§ The records

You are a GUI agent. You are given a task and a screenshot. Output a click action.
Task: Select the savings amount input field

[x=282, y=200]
==
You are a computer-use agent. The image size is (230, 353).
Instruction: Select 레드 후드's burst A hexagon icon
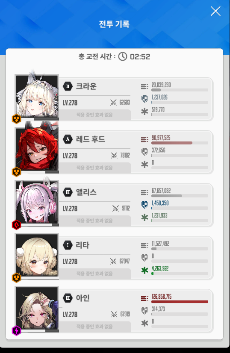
...
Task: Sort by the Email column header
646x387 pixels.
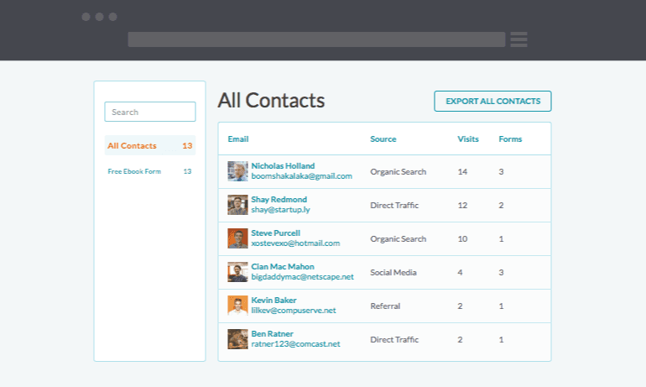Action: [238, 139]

§ What the task requires
Copy only this part of the entries above: the line with "You are a computer-use", the line with "Instruction: Select 레드", and the lines between, all exactly as written.

§ Output of the exercise
You are a computer-use agent. The image size is (230, 353).
Instruction: Select 레드 후드's burst A hexagon icon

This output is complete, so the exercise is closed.